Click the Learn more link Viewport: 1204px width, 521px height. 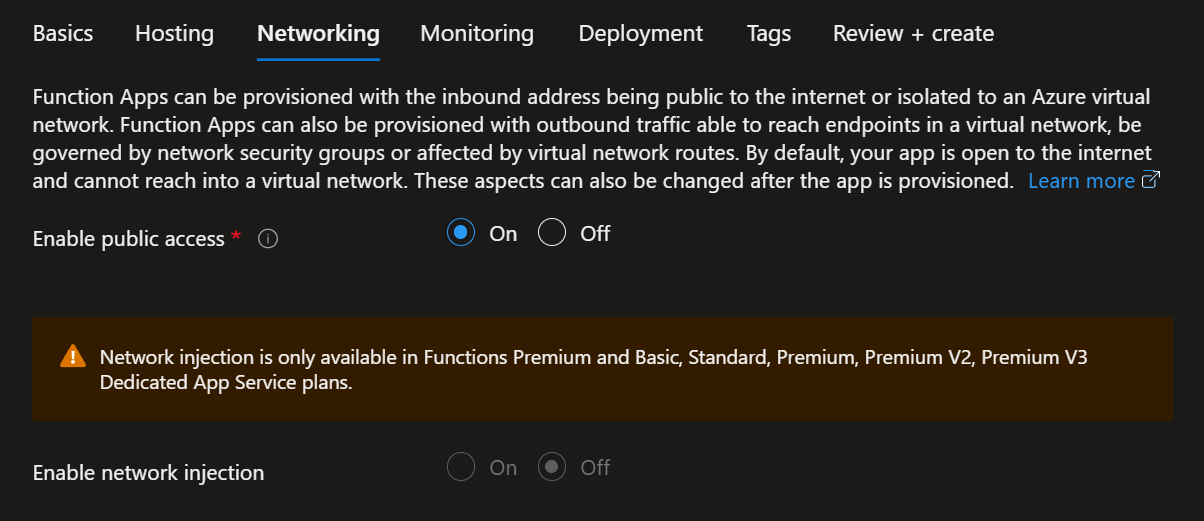pos(1081,181)
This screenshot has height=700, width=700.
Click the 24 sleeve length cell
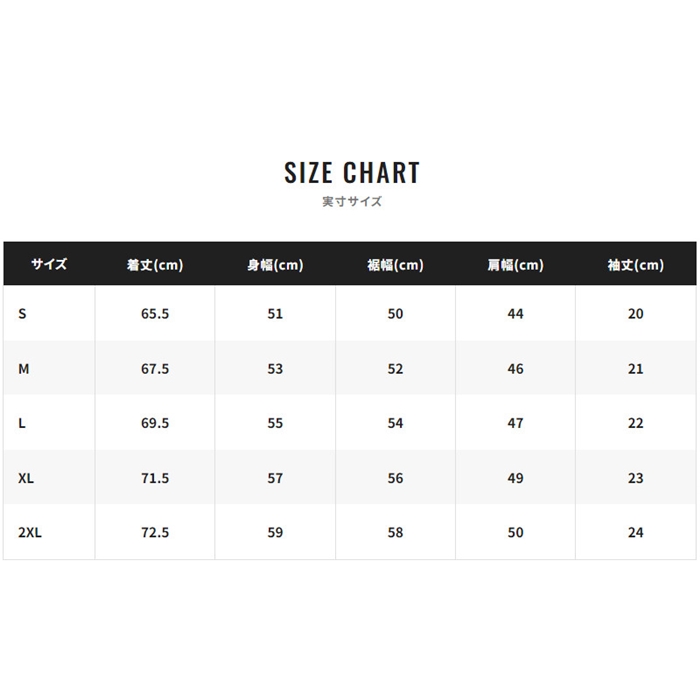pyautogui.click(x=635, y=533)
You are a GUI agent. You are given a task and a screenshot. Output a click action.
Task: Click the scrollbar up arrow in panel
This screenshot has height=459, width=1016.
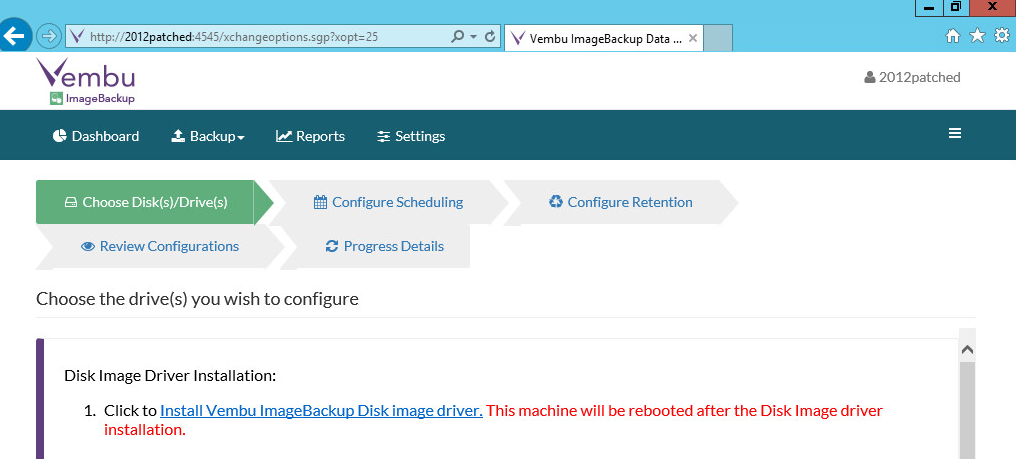pos(967,349)
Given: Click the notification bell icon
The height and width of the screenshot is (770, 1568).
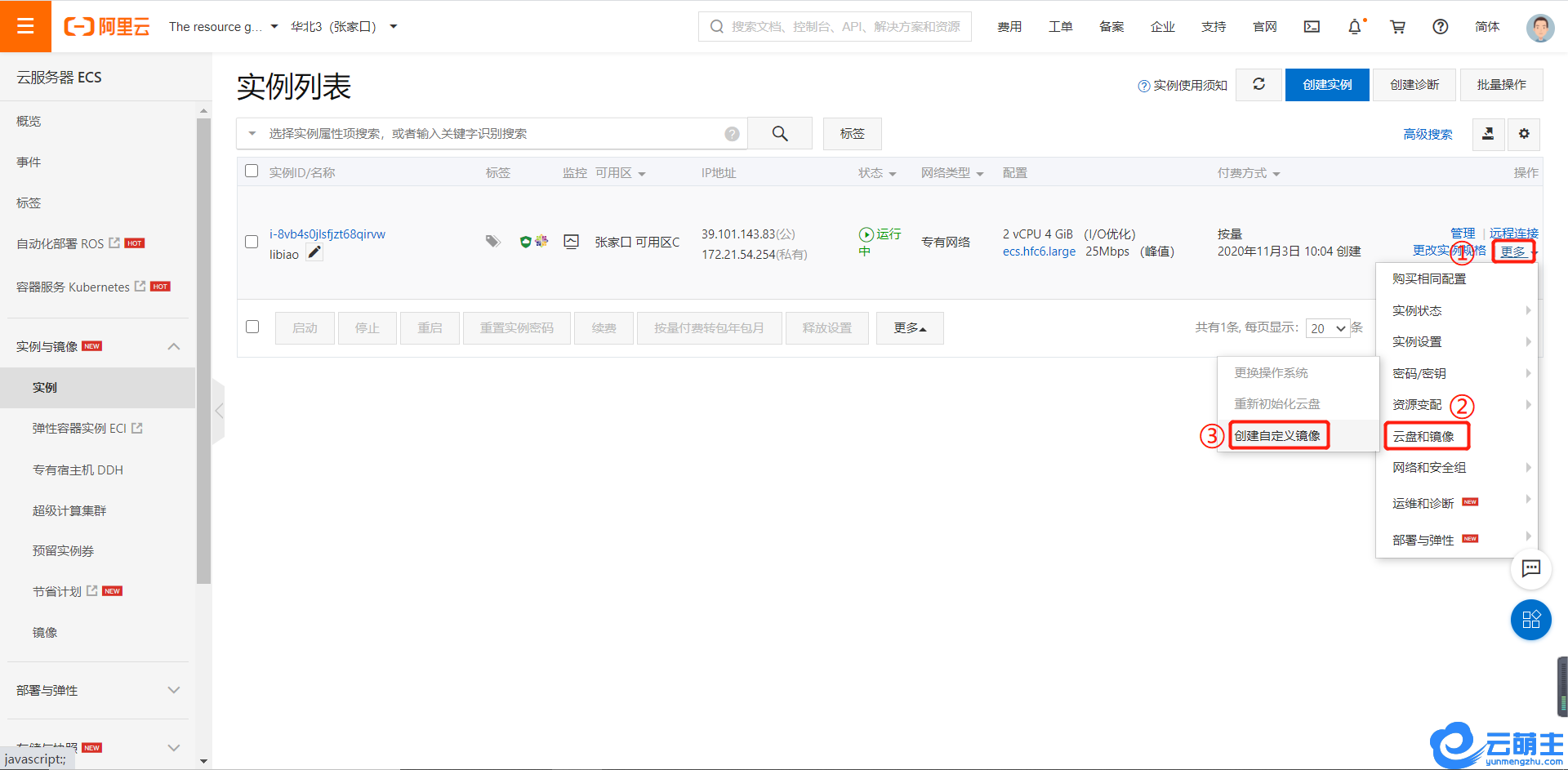Looking at the screenshot, I should click(x=1354, y=27).
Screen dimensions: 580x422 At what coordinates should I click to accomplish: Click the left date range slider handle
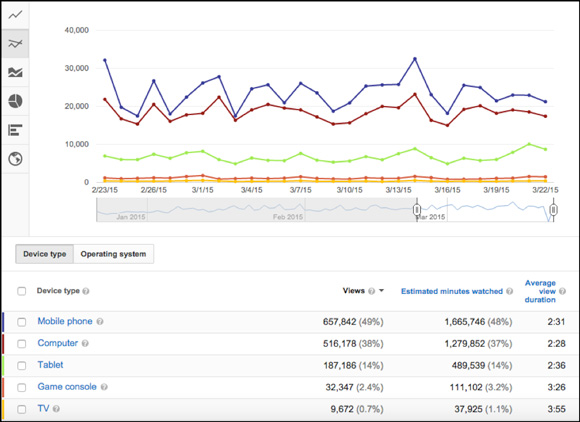pos(417,210)
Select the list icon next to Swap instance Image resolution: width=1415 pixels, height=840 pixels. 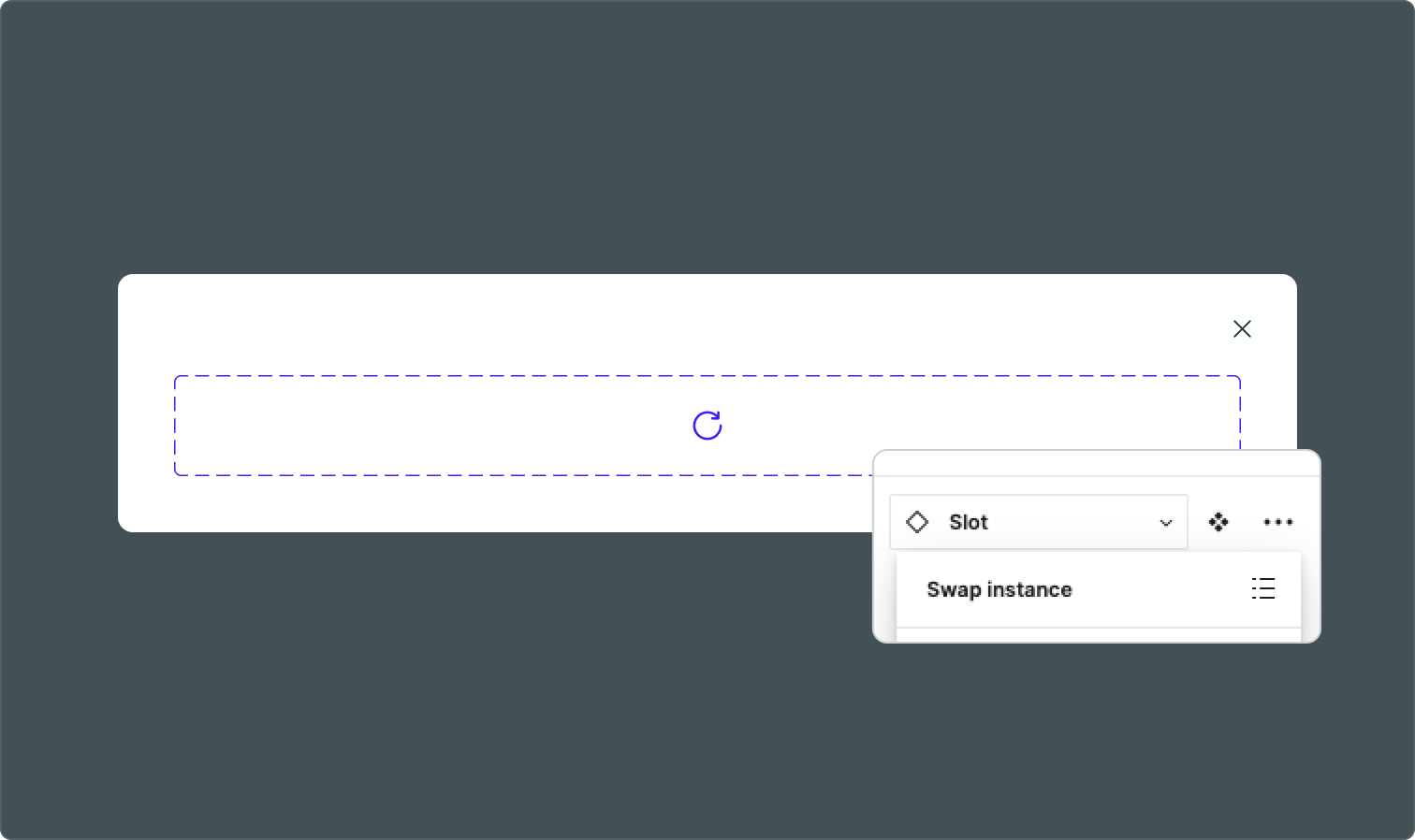(x=1263, y=589)
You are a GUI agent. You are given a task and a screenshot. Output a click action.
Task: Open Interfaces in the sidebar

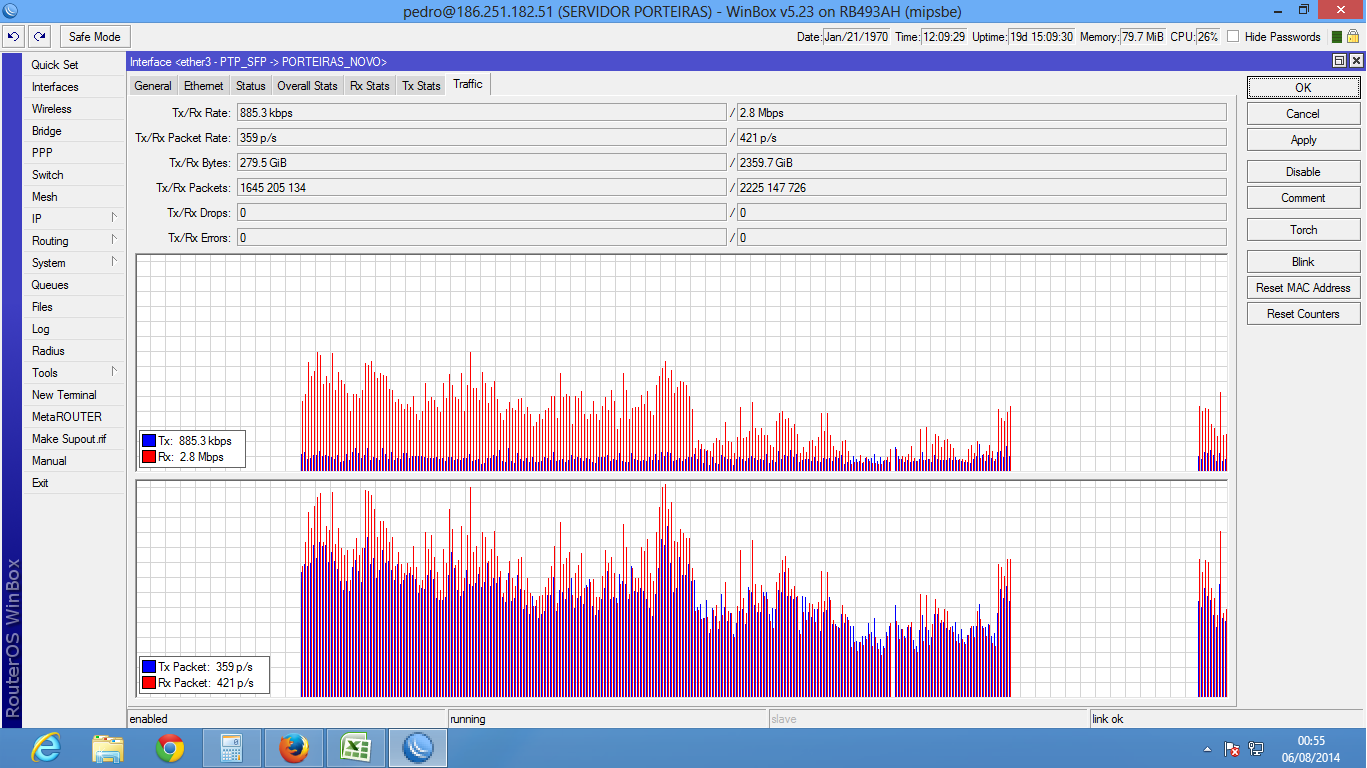click(55, 87)
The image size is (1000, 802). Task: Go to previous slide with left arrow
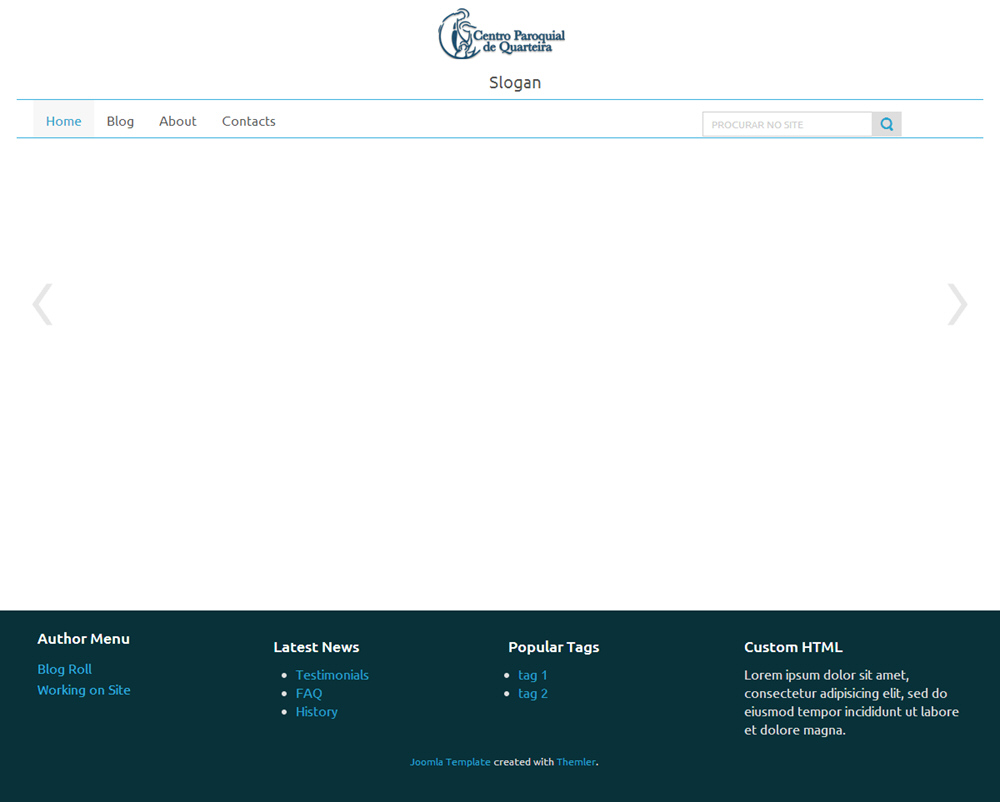42,305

══════

→ **Activity**: Start with the line holding "Task: Open Interfaces in the sidebar" and repeat exactly every line through the final line of the records above, but no pictures and nothing more.

→ **Exercise output**:
Task: Open Interfaces in the sidebar

click(55, 87)
The image size is (1000, 802). Task: Go to previous slide with left arrow
42,305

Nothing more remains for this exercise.